コンゴ民主共和国では、ルワンダを構成する民族集団であるツチとフツの系統の人々が存在している。ルワンダは、繰り返し、ツチ系の人々が迫害されていると主張し、反政府勢力を支援して介入する理由としてきた。

そのようなルワンダが支援する集団の代表が、「M23」である。現在、コンゴ民主共和国東部で政府軍や国連PKO部隊やSADC部隊を蹴散らして進軍している「M23」の勢力の中には、ルワンダ軍兵士も含まれていると広範に信じられている。

カガメ大統領は、1994年のルワンダにおけるジェノサイドは、国際社会がルワンダを見捨てたために起こった、と主張してきている。そのうえでジェノサイドの公式名称を「ツチに対するジェノサイド」と定め、犠牲者がツチで、加害者がフツであったことを強調する政策をとっている。

実際にはフツ系の人々が多数殺されたし、RPFが行った戦争犯罪行為も多々指摘されているが、ルワンダ国内にいる限り「ジェノサイド」を「ツチに対するジェノサイド」と表現しないと、当局に連行される恐れにさらされることになる。
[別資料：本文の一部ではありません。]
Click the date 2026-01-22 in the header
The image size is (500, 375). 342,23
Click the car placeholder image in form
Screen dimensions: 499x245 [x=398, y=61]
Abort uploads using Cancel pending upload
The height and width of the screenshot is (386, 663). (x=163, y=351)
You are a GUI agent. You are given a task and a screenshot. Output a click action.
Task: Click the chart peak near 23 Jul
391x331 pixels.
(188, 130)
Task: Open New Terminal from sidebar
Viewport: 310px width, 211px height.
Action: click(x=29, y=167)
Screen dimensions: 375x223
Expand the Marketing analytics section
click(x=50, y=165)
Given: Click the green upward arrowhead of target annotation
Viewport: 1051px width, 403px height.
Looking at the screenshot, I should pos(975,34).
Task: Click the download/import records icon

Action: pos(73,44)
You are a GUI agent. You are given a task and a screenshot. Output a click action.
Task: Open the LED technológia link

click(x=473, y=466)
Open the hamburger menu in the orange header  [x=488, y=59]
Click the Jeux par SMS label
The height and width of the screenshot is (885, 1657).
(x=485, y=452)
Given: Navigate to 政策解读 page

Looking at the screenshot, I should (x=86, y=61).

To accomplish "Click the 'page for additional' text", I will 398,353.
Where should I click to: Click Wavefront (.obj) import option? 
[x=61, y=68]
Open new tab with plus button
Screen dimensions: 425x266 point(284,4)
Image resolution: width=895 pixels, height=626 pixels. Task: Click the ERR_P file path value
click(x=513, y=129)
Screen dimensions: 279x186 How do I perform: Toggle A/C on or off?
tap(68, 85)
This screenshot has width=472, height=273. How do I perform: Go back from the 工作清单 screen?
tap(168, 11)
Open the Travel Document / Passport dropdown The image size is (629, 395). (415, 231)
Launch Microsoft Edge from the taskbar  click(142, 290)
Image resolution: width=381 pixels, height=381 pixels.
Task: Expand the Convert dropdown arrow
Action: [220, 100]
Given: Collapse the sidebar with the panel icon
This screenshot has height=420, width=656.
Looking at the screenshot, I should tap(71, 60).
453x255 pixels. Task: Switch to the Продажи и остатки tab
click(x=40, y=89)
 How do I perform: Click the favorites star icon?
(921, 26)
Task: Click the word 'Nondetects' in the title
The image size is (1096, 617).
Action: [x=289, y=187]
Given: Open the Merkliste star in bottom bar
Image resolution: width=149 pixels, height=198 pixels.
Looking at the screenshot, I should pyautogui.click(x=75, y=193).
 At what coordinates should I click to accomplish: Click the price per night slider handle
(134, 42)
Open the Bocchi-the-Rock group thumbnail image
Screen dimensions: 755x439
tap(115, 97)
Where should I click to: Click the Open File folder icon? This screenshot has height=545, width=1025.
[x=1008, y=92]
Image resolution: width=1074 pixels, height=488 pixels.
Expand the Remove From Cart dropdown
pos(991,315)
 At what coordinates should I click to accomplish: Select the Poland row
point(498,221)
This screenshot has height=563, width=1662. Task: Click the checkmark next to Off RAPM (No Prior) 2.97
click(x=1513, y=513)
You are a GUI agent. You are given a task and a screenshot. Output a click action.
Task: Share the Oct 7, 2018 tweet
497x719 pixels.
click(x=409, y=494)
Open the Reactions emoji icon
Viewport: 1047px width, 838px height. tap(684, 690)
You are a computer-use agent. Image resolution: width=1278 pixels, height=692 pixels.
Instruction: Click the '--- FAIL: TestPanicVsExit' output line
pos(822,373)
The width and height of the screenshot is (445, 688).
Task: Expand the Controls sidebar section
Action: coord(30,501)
カガメ大統領は、この「国際社会が見捨てた」という物語を、ありとあらゆる場面で強調し、ルワンダに対する国際支援の確保などにも努めてきた。アメリカのビル・クリントン大統領は、ルワンダを公式訪問した際に、安全保障理事会においてジェノサイドの認定を怠った自国の外交に問題があったことを認めて、謝罪の意を表明したことがある。そしてカガメのルワンダと、アメリカは、蜜月関係を維持してきている。

アメリカにとって、カガメ政権下でフランス語圏諸国から脱皮して英語圏国になったかのようなルワンダは、アフリカにおける貴重なパートナーとしての性格を持つ国である。今回の騒乱にあたっても、アメリカのルビオ国務長官は、いち早くカガメ大統領と電話会談を行っている。

このカガメ大統領が用いる外交姿勢は、イスラエルがいまだに「ホロコースト」の歴史を持ち出し、敵対勢力を十把一絡げに「反ユダヤ勢力」と呼び、それを通じてアメリカを常に味方につけようする姿勢と、相通じるものがある。